Derek Jarman was one of most influential filmmakers of the late twentieth century, transcending the avant-garde to make cult feature films such as Jubilee (1978) and Caravaggio (1986). He was a painter before venturing into the world of film, and a painter’s mentality permeates all his work, particularly his experiments in Super 8 film.
The Super 8s show Jarman at his most visually courageous and creative, using rich color and bold compositions, and experimenting with techniques such as superimposition and the use of prisms and filters. When Jarman died, he left his entire collection of ninety-two Super 8s to James Mackay, who has spent the last twenty years archiving, restoring, and digitizing them. Here, Mackay presents stills from these works, selected by artists and filmmakers who have engaged with or been influenced by Jarman.

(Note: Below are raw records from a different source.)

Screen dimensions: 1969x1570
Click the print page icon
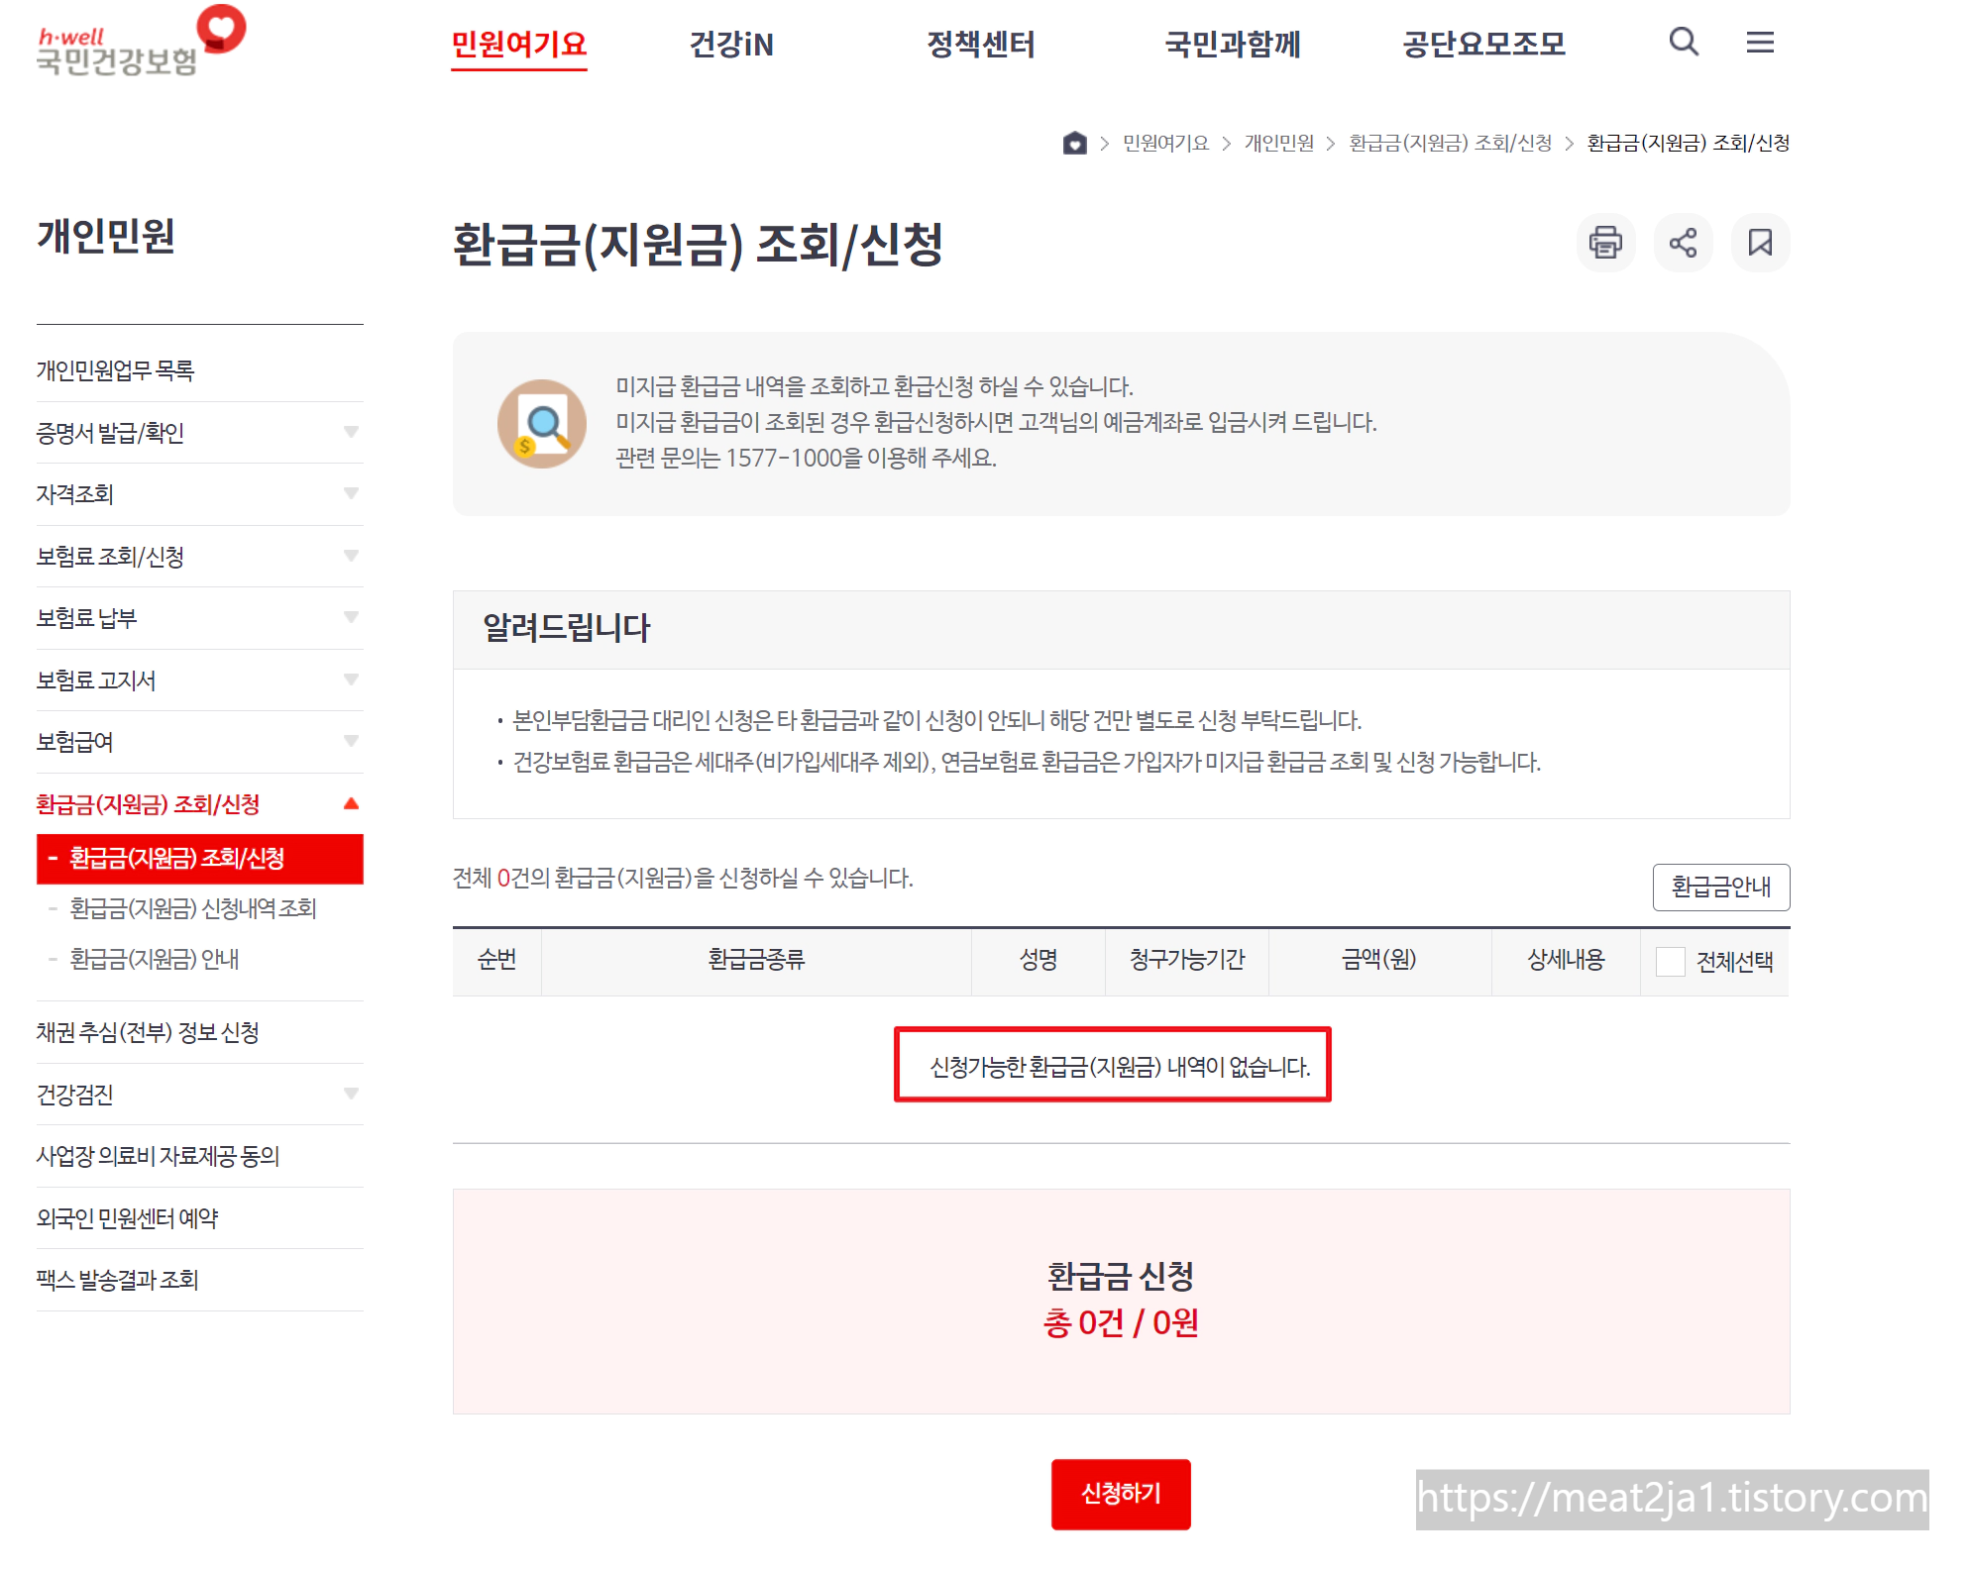click(x=1604, y=243)
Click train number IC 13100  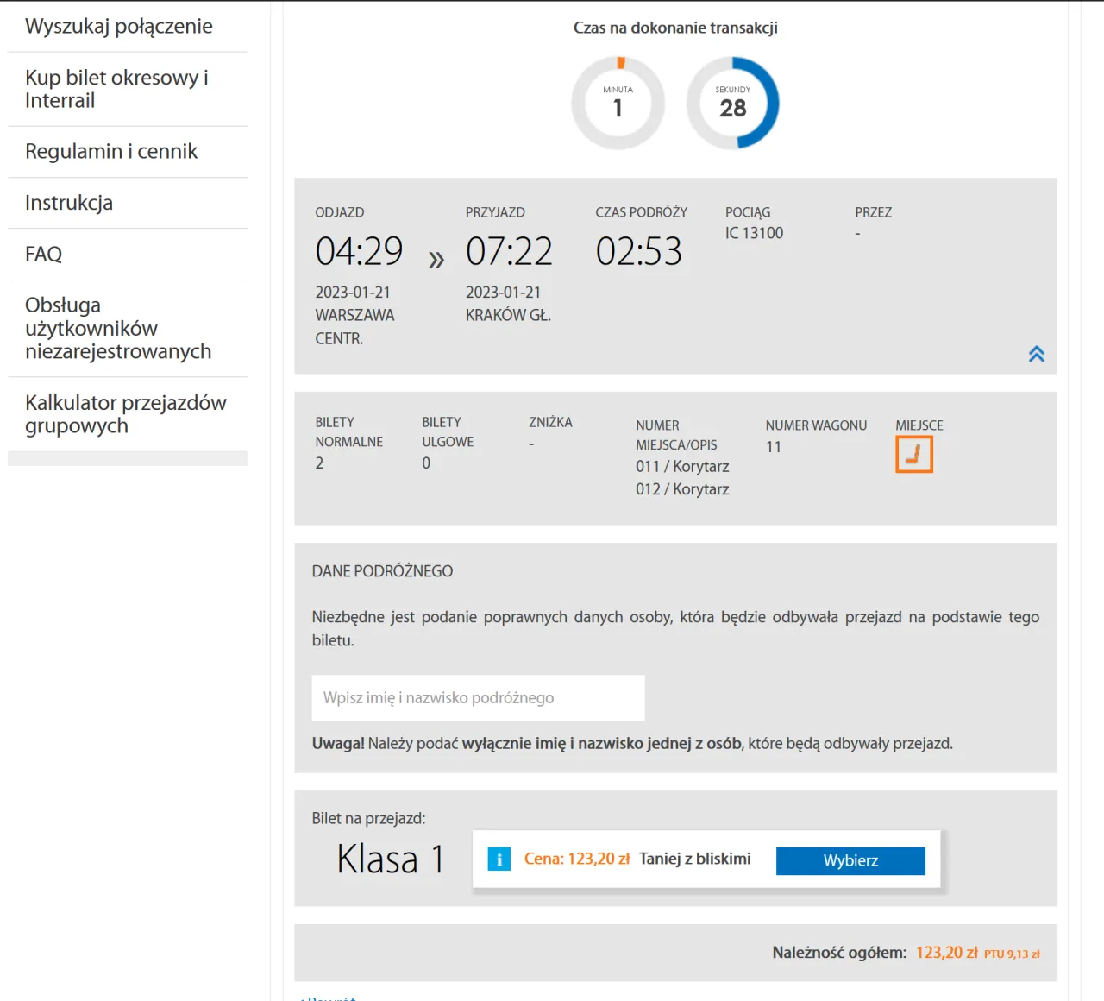point(754,233)
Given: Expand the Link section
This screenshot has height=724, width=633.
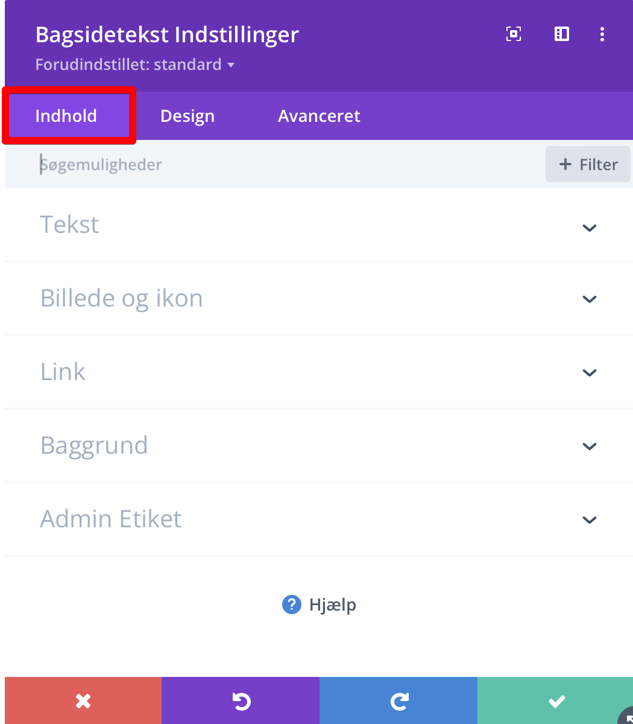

This remarkable body of work contains some of the most evocative images from the filmmaker’s entire career, accompanied by insightful commentaries from contributors such as Gus Van Sant, Tacita Dean, and Isaac Julien.
Considerable insight is offered…Shrewd observations and technical details on the transfer process and results will be of particular interest to preservationists…Film scholars and fans of Jarman will appreciate these essays [and] alluring stills from his more obscure works.
— Library Journal
Exemplifies why [Jarman is] one of te most influential filmmakers of the 20th century.
Long overdue…James Mackay managed to convey a rich impression of movement by filling almost half of the book’s pages with stills from over twenty Super 8 films… . The pages highlight the coarse texture of the images, while the emotional subtexts seem almost magically released from the pages, affecting us surprisingly deeply.
— Genesis Breyer P-Orridge BOMB
James Mackay studied art before becoming the cinema coordinator at the London Filmmakers’ Co-op. He met Derek Jarman in 1979 and went on to produce many of his films. Mackay now oversees the archive on behalf of the LUMA Foundation.